Thread: DROP USER weirdness in 7.2.1

DROP USER weirdness in 7.2.1

From
Daniel Kalchev
Date:
I have encountered unexpected behavior of DROP USER in 7.2.1.

One would normally expect, that when DROP USER someuser is issued, all 
associated data structures will be readjusted, especially ownership and access 
rights.

This however does not happen.

After droping an user, that had ownership of tables, pg_dump complains :

[...]
pg_dump: WARNING: owner of data type table_one appears to be invalid
pg_dump: WARNING: owner of table "some_seq" appears to be invalid
[...]

The access rights to those tables remain

database=# \z table_oneAccess privileges for database "customer"   Table    |      Access privileges       
-------------+------------------------------table_one | {=,98=arwdRxt,maria=arwdRxt}
(1 row)

There is no way to remove rights of this 'user' 98 using REVOKE etc.

Perhaps full dump/reload will remove the rights, because that user will not be 
found, but restore may fail due to the error conditions.

Any resolution for this?

Regards,
Daniel



Re: DROP USER weirdness in 7.2.1

From
Peter Eisentraut
Date:
Daniel Kalchev writes:

> One would normally expect, that when DROP USER someuser is issued, all
> associated data structures will be readjusted, especially ownership and access
> rights.

Perhaps, but the documentation states otherwise.

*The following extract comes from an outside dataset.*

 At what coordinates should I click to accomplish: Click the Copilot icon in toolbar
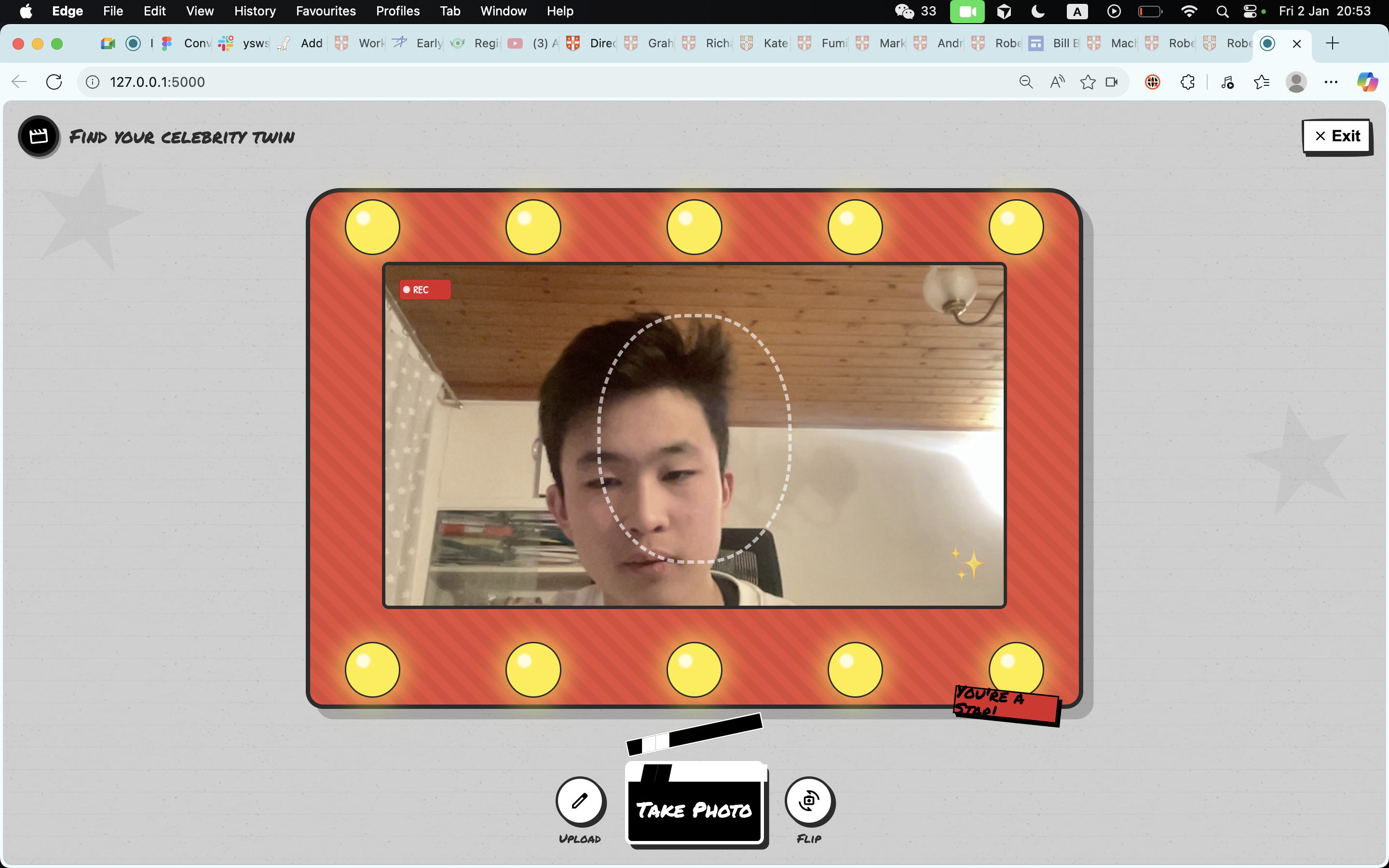click(1367, 82)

> There is no way to remove rights of this 'user' 98 using REVOKE etc.
>
> Perhaps full dump/reload will remove the rights, because that user will not be
> found, but restore may fail due to the error conditions.
>
> Any resolution for this?

Recreate the user with the given ID and drop the objects manually.

-- 
Peter Eisentraut   peter_e@gmx.net



Re: DROP USER weirdness in 7.2.1

From
Daniel Kalchev
Date:
>>>Peter Eisentraut said:> Daniel Kalchev writes:> > > One would normally expect, that when DROP USER someuser is
issued,all> > associated data structures will be readjusted, especially ownership and ac    cess> > rights.> > Perhaps,
butthe documentation states otherwise.> 
 
[...]> > Any resolution for this?> > Recreate the user with the given ID and drop the objects manually.

I was able to modify ownership of all tables using ALTER TABLE. However, the 
associated pg_toastXXXX tables still remain with the wrong ownership.

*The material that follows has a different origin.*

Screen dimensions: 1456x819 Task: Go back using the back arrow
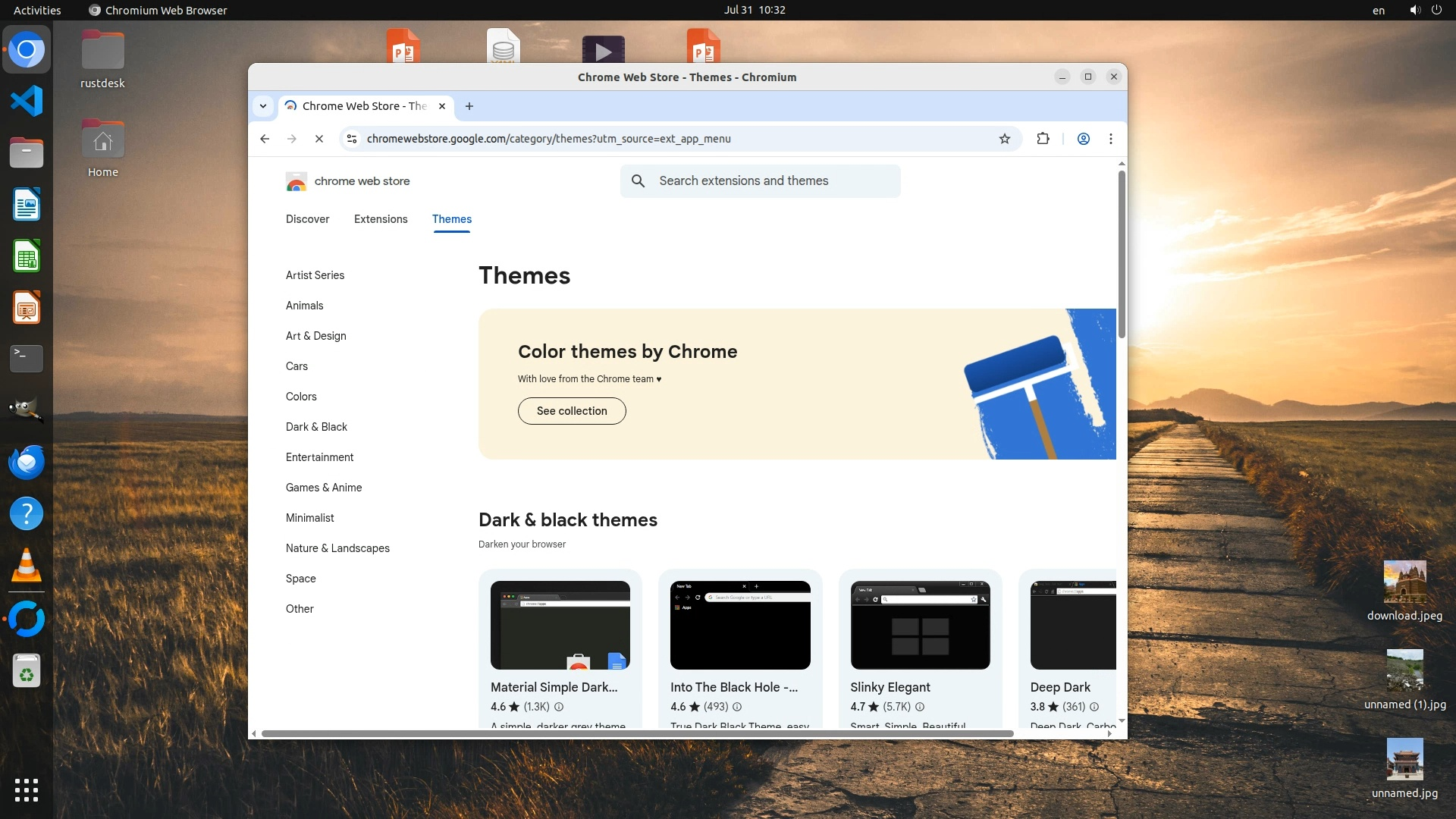click(265, 139)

In my case, I had to recreate the user, because it had to have rights in a 
different database within the same postgres installation... Nevertheless, it 
would be much more convenient, if ALL rights associated with the particular 
users are dropped when the user is dropped and eventually all orphaned objects 
have their owner set to the DBA (postgres).

It is not too difficult to imagine, that in real-world database installation 
users would need to be created and dropped.